**** Supplied entries

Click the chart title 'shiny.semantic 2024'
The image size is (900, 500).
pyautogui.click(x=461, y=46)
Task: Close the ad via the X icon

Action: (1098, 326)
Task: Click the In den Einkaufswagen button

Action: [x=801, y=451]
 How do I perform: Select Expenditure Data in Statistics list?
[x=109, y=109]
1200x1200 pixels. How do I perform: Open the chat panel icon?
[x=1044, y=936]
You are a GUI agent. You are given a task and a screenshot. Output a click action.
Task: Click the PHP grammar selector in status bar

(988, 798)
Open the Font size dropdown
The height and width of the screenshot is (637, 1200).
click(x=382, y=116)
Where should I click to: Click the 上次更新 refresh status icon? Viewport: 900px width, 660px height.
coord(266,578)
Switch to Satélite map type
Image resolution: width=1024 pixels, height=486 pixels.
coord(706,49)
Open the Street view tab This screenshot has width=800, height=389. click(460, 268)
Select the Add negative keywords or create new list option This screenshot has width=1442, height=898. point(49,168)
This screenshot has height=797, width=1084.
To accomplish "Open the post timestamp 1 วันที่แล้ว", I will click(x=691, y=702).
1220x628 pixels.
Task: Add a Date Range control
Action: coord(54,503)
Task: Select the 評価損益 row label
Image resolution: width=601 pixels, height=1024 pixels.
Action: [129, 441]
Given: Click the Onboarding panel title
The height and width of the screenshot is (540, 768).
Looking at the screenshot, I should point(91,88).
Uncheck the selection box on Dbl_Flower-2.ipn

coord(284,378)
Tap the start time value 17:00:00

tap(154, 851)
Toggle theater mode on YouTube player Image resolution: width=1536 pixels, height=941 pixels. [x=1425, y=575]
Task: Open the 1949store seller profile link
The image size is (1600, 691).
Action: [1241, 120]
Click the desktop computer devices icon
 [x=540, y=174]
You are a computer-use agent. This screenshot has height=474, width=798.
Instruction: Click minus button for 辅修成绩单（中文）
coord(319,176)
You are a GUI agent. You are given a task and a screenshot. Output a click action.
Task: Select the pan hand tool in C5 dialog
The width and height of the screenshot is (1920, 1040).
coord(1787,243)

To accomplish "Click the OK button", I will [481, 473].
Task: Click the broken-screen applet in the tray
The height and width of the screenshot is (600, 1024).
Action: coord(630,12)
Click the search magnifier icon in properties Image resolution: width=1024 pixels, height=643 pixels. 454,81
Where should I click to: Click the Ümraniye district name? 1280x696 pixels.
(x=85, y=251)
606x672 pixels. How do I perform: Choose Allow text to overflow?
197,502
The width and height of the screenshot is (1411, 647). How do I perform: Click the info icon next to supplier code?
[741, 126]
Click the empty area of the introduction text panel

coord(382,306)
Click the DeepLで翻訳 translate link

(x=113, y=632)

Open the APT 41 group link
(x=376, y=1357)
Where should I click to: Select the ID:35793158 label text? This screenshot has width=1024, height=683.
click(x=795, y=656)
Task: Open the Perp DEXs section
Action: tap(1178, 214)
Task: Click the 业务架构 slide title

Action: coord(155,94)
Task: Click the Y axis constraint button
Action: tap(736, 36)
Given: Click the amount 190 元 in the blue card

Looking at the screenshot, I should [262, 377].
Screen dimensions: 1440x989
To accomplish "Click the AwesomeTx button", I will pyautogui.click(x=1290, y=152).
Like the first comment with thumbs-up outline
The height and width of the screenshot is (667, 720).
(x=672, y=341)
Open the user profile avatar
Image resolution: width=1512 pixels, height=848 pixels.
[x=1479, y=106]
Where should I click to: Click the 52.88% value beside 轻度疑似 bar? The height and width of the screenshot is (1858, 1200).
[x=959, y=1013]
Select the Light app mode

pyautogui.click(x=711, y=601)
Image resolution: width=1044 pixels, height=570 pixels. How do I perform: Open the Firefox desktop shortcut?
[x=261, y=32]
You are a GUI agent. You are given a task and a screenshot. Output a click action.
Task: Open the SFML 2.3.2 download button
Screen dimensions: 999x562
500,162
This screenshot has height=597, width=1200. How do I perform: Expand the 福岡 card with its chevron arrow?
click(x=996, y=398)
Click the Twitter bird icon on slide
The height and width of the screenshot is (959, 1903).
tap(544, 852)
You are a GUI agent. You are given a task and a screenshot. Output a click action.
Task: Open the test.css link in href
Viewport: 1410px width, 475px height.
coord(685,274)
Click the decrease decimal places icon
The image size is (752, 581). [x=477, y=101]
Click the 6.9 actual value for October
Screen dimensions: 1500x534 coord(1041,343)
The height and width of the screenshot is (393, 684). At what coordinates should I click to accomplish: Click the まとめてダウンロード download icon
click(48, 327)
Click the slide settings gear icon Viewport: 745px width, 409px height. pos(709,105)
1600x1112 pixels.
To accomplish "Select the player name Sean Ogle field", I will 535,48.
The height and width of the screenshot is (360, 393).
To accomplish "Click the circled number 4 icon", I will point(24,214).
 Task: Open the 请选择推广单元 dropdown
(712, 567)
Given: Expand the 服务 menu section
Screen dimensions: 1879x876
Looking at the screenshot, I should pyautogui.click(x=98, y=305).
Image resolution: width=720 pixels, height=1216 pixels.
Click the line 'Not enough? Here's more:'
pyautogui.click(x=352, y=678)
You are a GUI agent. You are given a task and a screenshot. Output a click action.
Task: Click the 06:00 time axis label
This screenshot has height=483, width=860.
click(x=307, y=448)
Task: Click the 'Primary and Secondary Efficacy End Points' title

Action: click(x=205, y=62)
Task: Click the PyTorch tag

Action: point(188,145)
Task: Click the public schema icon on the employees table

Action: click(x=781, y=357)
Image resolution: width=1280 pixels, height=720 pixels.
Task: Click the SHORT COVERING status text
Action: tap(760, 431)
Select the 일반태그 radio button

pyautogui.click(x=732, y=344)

********

Directions
Each line above must be reproduced exactly as it stands.

Your solution
Click the chart title 'shiny.semantic 2024'
The image size is (900, 500).
pyautogui.click(x=461, y=46)
Task: Close the ad via the X icon

Action: (1098, 326)
Task: Click the In den Einkaufswagen button

Action: [x=801, y=451]
 How do I perform: Select Expenditure Data in Statistics list?
[x=109, y=109]
1200x1200 pixels. How do I perform: Open the chat panel icon?
[x=1044, y=936]
You are a GUI agent. You are given a task and a screenshot. Output a click action.
Task: Click the PHP grammar selector in status bar

(988, 798)
Open the Font size dropdown
The height and width of the screenshot is (637, 1200).
click(x=382, y=116)
Where should I click to: Click the 上次更新 refresh status icon? Viewport: 900px width, 660px height.
coord(266,578)
Switch to Satélite map type
Image resolution: width=1024 pixels, height=486 pixels.
coord(706,49)
Open the Street view tab This screenshot has width=800, height=389. click(460, 268)
Select the Add negative keywords or create new list option This screenshot has width=1442, height=898. point(49,168)
This screenshot has height=797, width=1084.
To accomplish "Open the post timestamp 1 วันที่แล้ว", I will click(x=691, y=702).
1220x628 pixels.
Task: Add a Date Range control
Action: coord(54,503)
Task: Select the 評価損益 row label
Image resolution: width=601 pixels, height=1024 pixels.
Action: [129, 441]
Given: Click the Onboarding panel title
The height and width of the screenshot is (540, 768).
Looking at the screenshot, I should point(91,88).
Uncheck the selection box on Dbl_Flower-2.ipn

coord(284,378)
Tap the start time value 17:00:00

tap(154, 851)
Toggle theater mode on YouTube player Image resolution: width=1536 pixels, height=941 pixels. [x=1425, y=575]
Task: Open the 1949store seller profile link
The image size is (1600, 691).
Action: [1241, 120]
Click the desktop computer devices icon
 [x=540, y=174]
You are a computer-use agent. This screenshot has height=474, width=798.
Instruction: Click minus button for 辅修成绩单（中文）
coord(319,176)
You are a GUI agent. You are given a task and a screenshot. Output a click action.
Task: Select the pan hand tool in C5 dialog
The width and height of the screenshot is (1920, 1040).
coord(1787,243)

To accomplish "Click the OK button", I will [481, 473].
Task: Click the broken-screen applet in the tray
The height and width of the screenshot is (600, 1024).
Action: coord(630,12)
Click the search magnifier icon in properties Image resolution: width=1024 pixels, height=643 pixels. 454,81
Where should I click to: Click the Ümraniye district name? 1280x696 pixels.
(x=85, y=251)
606x672 pixels. How do I perform: Choose Allow text to overflow?
197,502
The width and height of the screenshot is (1411, 647). How do I perform: Click the info icon next to supplier code?
[741, 126]
Click the empty area of the introduction text panel

coord(382,306)
Click the DeepLで翻訳 translate link

(x=113, y=632)

Open the APT 41 group link
(x=376, y=1357)
Where should I click to: Select the ID:35793158 label text? This screenshot has width=1024, height=683.
click(x=795, y=656)
Task: Open the Perp DEXs section
Action: tap(1178, 214)
Task: Click the 业务架构 slide title

Action: coord(155,94)
Task: Click the Y axis constraint button
Action: tap(736, 36)
Given: Click the amount 190 元 in the blue card

Looking at the screenshot, I should [262, 377].
Screen dimensions: 1440x989
To accomplish "Click the AwesomeTx button", I will pyautogui.click(x=1290, y=152).
Like the first comment with thumbs-up outline
The height and width of the screenshot is (667, 720).
(x=672, y=341)
Open the user profile avatar
Image resolution: width=1512 pixels, height=848 pixels.
[x=1479, y=106]
Where should I click to: Click the 52.88% value beside 轻度疑似 bar? The height and width of the screenshot is (1858, 1200).
[x=959, y=1013]
Select the Light app mode

pyautogui.click(x=711, y=601)
Image resolution: width=1044 pixels, height=570 pixels. How do I perform: Open the Firefox desktop shortcut?
[x=261, y=32]
You are a GUI agent. You are given a task and a screenshot. Output a click action.
Task: Open the SFML 2.3.2 download button
Screen dimensions: 999x562
500,162
This screenshot has height=597, width=1200. How do I perform: Expand the 福岡 card with its chevron arrow?
click(x=996, y=398)
Click the Twitter bird icon on slide
The height and width of the screenshot is (959, 1903).
tap(544, 852)
You are a GUI agent. You are given a task and a screenshot. Output a click action.
Task: Open the test.css link in href
Viewport: 1410px width, 475px height.
coord(685,274)
Click the decrease decimal places icon
The image size is (752, 581). [x=477, y=101]
Click the 6.9 actual value for October
Screen dimensions: 1500x534 coord(1041,343)
The height and width of the screenshot is (393, 684). At what coordinates should I click to accomplish: Click the まとめてダウンロード download icon
click(48, 327)
Click the slide settings gear icon Viewport: 745px width, 409px height. pos(709,105)
1600x1112 pixels.
To accomplish "Select the player name Sean Ogle field", I will 535,48.
The height and width of the screenshot is (360, 393).
To accomplish "Click the circled number 4 icon", I will point(24,214).
 Task: Open the 请选择推广单元 dropdown
(712, 567)
Given: Expand the 服务 menu section
Screen dimensions: 1879x876
Looking at the screenshot, I should pyautogui.click(x=98, y=305).
Image resolution: width=720 pixels, height=1216 pixels.
Click the line 'Not enough? Here's more:'
pyautogui.click(x=352, y=678)
You are a GUI agent. You are given a task and a screenshot. Output a click action.
Task: Click the 06:00 time axis label
This screenshot has height=483, width=860.
click(x=307, y=448)
Task: Click the 'Primary and Secondary Efficacy End Points' title

Action: click(x=205, y=62)
Task: Click the PyTorch tag

Action: point(188,145)
Task: Click the public schema icon on the employees table

Action: click(x=781, y=357)
Image resolution: width=1280 pixels, height=720 pixels.
Task: Click the SHORT COVERING status text
Action: tap(760, 431)
Select the 일반태그 radio button

pyautogui.click(x=732, y=344)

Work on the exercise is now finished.